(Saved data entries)
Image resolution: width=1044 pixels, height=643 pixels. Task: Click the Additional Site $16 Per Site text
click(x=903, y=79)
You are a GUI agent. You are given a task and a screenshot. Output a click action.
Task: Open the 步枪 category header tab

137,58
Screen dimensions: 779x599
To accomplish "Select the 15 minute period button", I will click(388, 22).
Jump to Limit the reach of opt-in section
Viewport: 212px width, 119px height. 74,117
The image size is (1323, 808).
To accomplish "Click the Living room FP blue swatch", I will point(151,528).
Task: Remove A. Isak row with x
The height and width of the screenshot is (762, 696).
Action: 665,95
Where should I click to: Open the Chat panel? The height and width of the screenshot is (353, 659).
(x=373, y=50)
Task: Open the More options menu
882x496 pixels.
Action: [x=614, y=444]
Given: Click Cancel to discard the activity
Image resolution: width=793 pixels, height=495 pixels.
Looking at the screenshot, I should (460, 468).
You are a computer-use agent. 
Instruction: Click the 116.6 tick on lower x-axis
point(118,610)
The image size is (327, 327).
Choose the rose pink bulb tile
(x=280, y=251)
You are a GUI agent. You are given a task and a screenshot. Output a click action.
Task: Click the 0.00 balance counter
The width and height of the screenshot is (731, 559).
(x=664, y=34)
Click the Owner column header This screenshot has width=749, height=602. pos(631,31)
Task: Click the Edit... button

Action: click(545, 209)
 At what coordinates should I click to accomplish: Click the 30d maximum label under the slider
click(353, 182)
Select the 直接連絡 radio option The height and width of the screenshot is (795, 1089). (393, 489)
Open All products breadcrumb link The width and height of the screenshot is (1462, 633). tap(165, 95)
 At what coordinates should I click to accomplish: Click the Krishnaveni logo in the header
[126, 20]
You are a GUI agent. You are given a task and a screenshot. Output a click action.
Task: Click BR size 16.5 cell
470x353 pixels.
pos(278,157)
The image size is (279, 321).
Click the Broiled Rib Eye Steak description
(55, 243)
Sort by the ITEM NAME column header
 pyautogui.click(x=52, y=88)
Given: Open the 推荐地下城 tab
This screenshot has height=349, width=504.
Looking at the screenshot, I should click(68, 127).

== TASK PROMPT ==
Check each line of the records for the string "size" and copy those that have it.

== RESULT ==
The image size is (1323, 808).
The image size is (327, 327).
Task: Click BR size 16.5 cell
The image size is (279, 321).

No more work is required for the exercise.